GOOD FRIDAY MORNING AND WELCOME TO MORNING EDUCATION. Drop me a line with your tips and feedback: [email protected] or @mstratford. Share event listings: [email protected] And follow us on Twitter: @Morning_Edu and @POLITICOPro.

HOW A LAWSUIT AGAINST OREGON STATE COULD CHALLENGE DEVOS’ TITLE IX RULES: An Oregon State University student who alleges she was raped by a university football player is suing the school, arguing its demands that she keep away from him amount to the school punishing the victim. The order meant it was up to her to avoid parts of campus when he was around — or face disciplinary action, according to the lawsuit. It’s a legal battle that could end up posing the latest legal challenge to Education Secretary Betsy DeVos’ attempts to balance the rights of victims and the accused in campus sexual assault cases. Benjamin Wermund has the full story.

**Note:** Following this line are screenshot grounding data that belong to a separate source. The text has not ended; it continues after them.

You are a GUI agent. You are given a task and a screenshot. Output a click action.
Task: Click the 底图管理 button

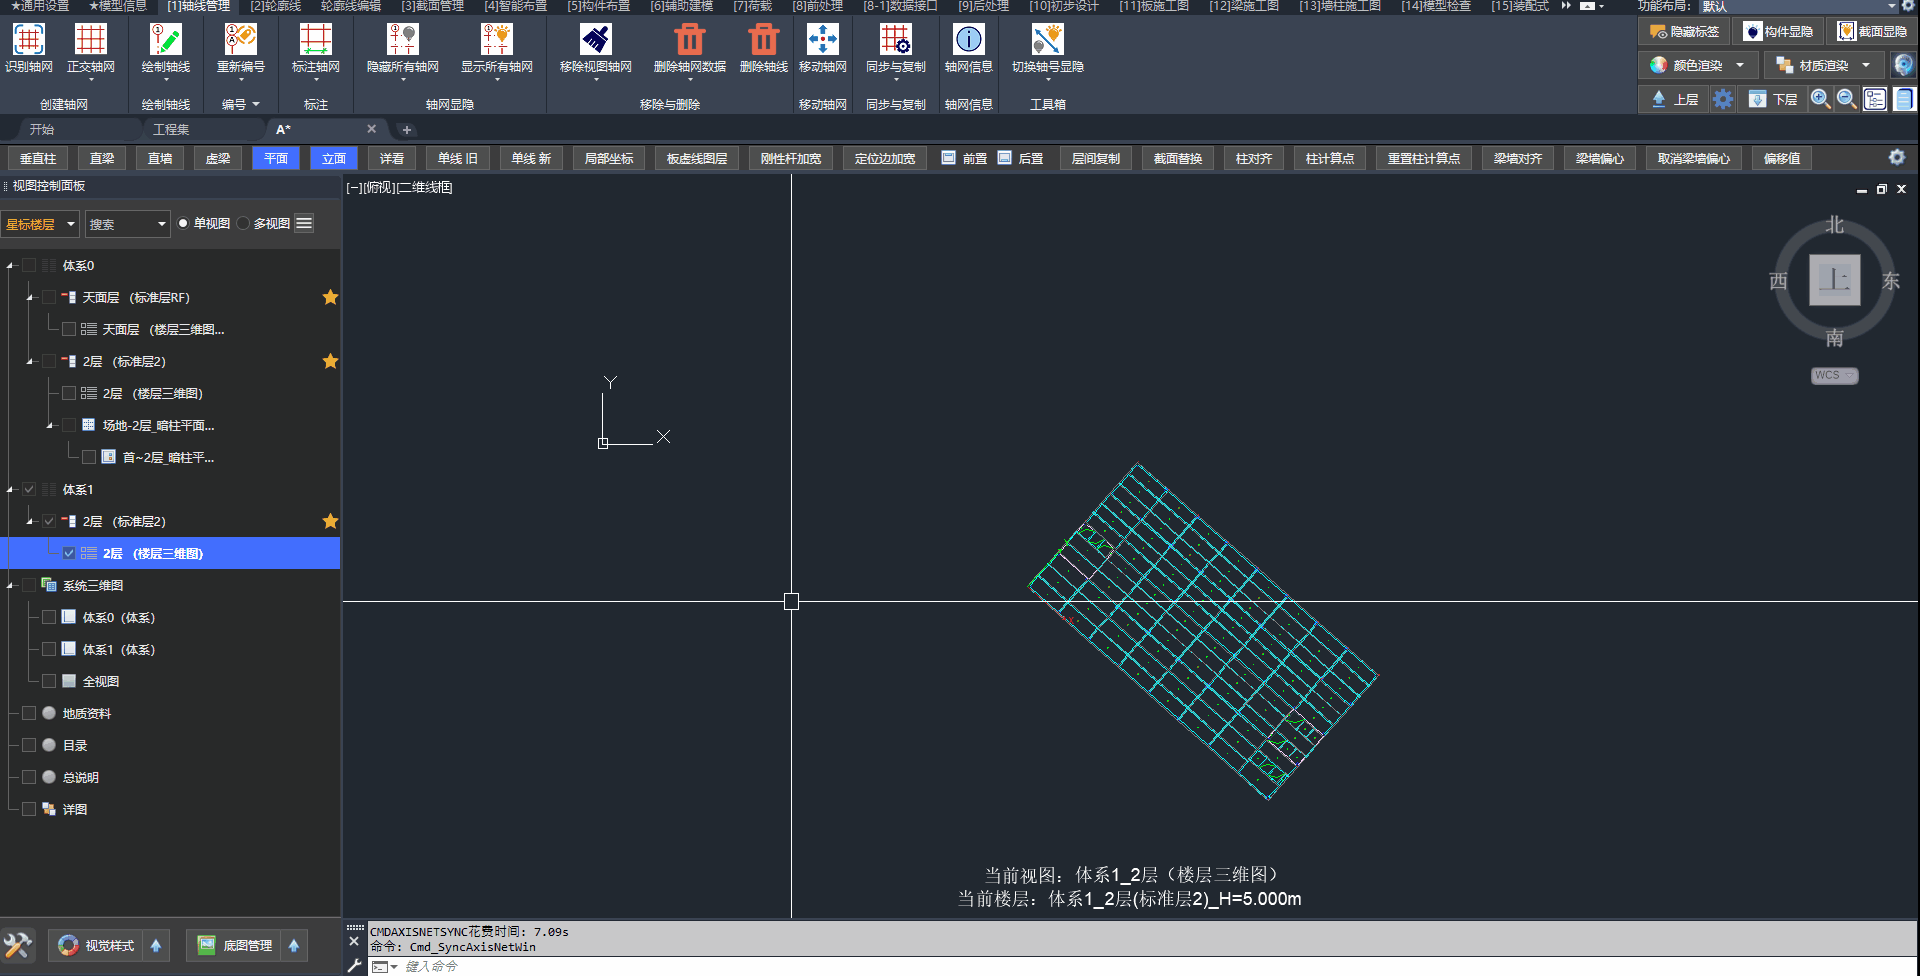pos(236,946)
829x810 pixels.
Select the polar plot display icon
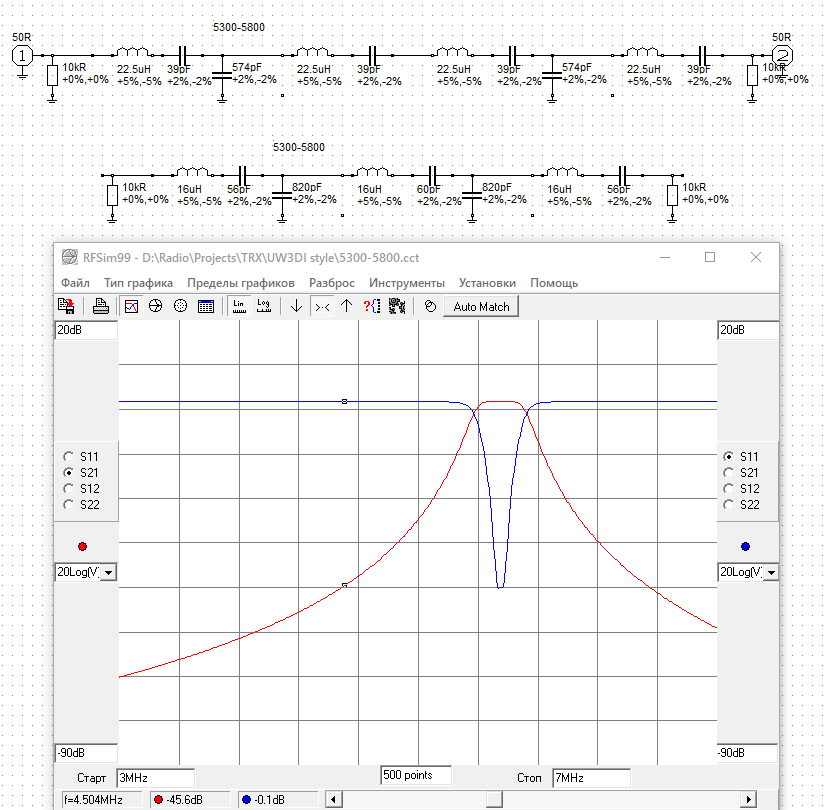[x=180, y=307]
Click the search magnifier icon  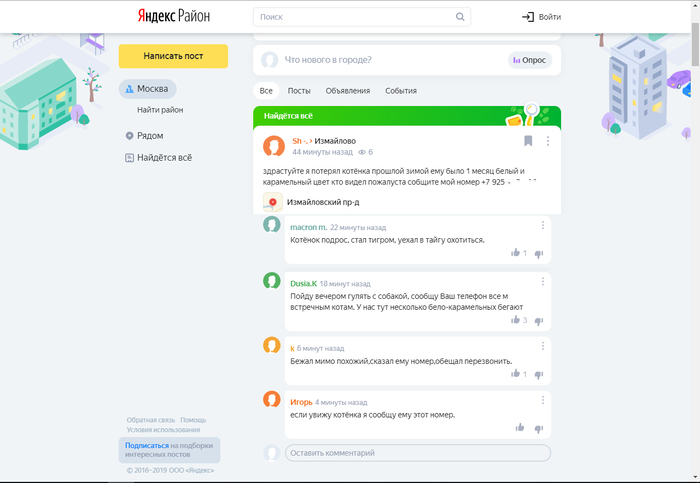(460, 17)
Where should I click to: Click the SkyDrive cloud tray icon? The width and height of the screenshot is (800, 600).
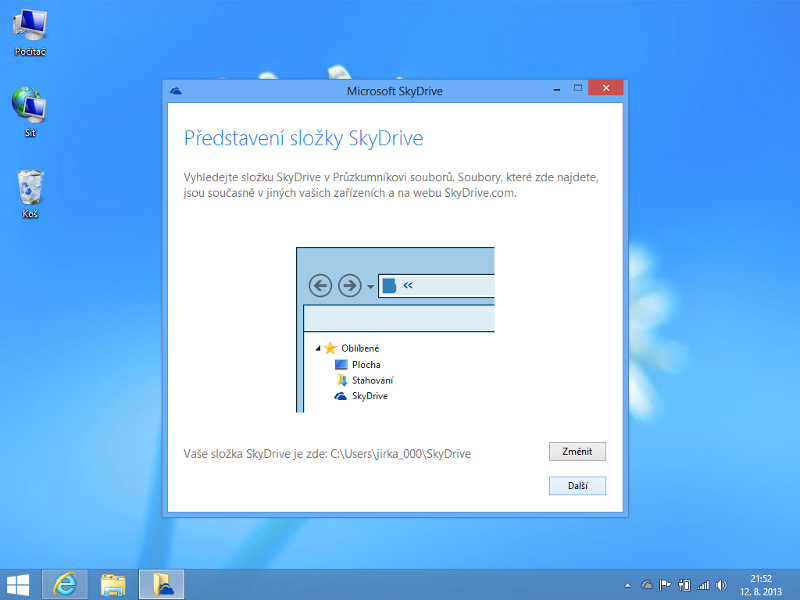tap(647, 585)
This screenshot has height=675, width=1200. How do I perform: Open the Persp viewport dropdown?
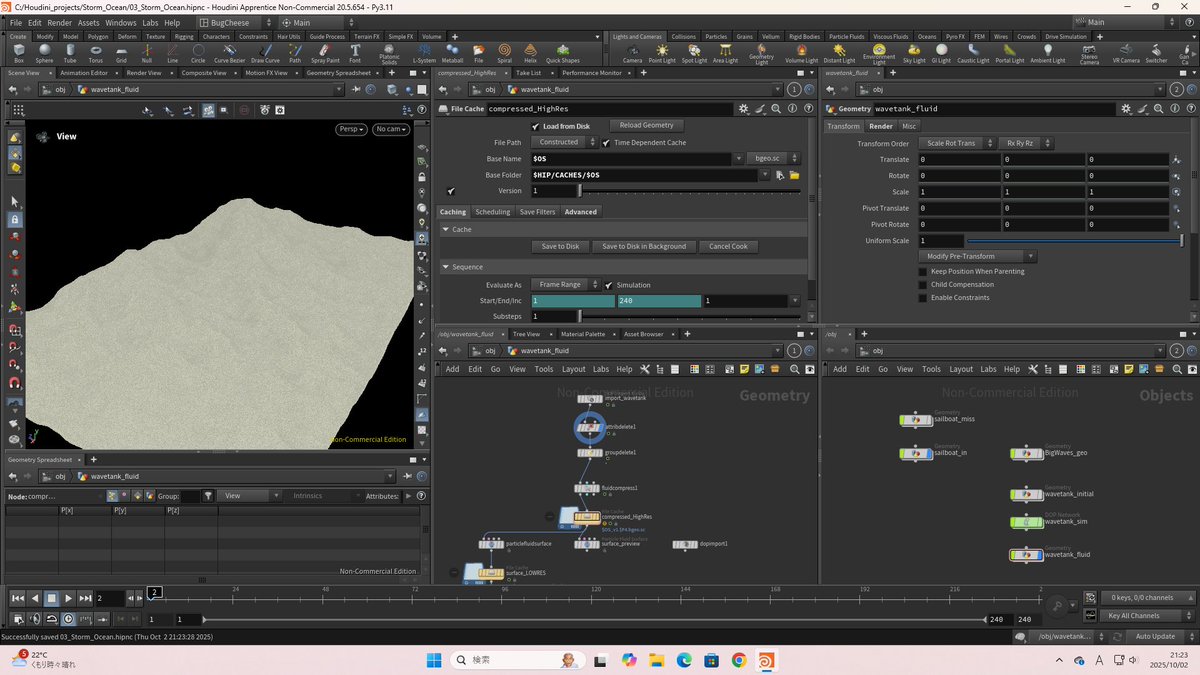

Advocates say DeVos has essentially given the green light to schools to keep doling out mutual no-contact orders as she has rewritten the rules for handling allegations of harassment and assault. The Trump administration has urged universities to do more to balance both sides in such cases after DeVos scrapped Obama-era Title IX rules that she said “failed too many students.”

“Schools are unjustifiably imposing orders against victims of sexual misconduct to limit their access to education counter to the very protections Title IX guarantees them,” said Laura Dunn, a prominent Title IX activist who is representing the student in the Oregon State case. She said the Trump administration’s Title IX guidance supports these types of orders and “encourages schools to favor those accused over Title IX’s requirement to protect the victim.” DeVos has said her goal is to balance survivors’ rights with the rights of the accused, not favor one over the other.

Advocates argue such orders can have a major chilling effect on students reporting when they’re assaulted. And they say schools do actually enforce them. Brenda Adams, an attorney at Equal Rights Advocates, said she’s had multiple clients who have been accused of violating the no-contact orders and faced their own disciplinary investigations. “The only reason they’re being issued against a victim is because she reported,” Adams said. “Then what you have is all of these women regretting that they ever came forward … They feel like they’ve done something wrong when literally all they’ve done is report to their school and seek safety.”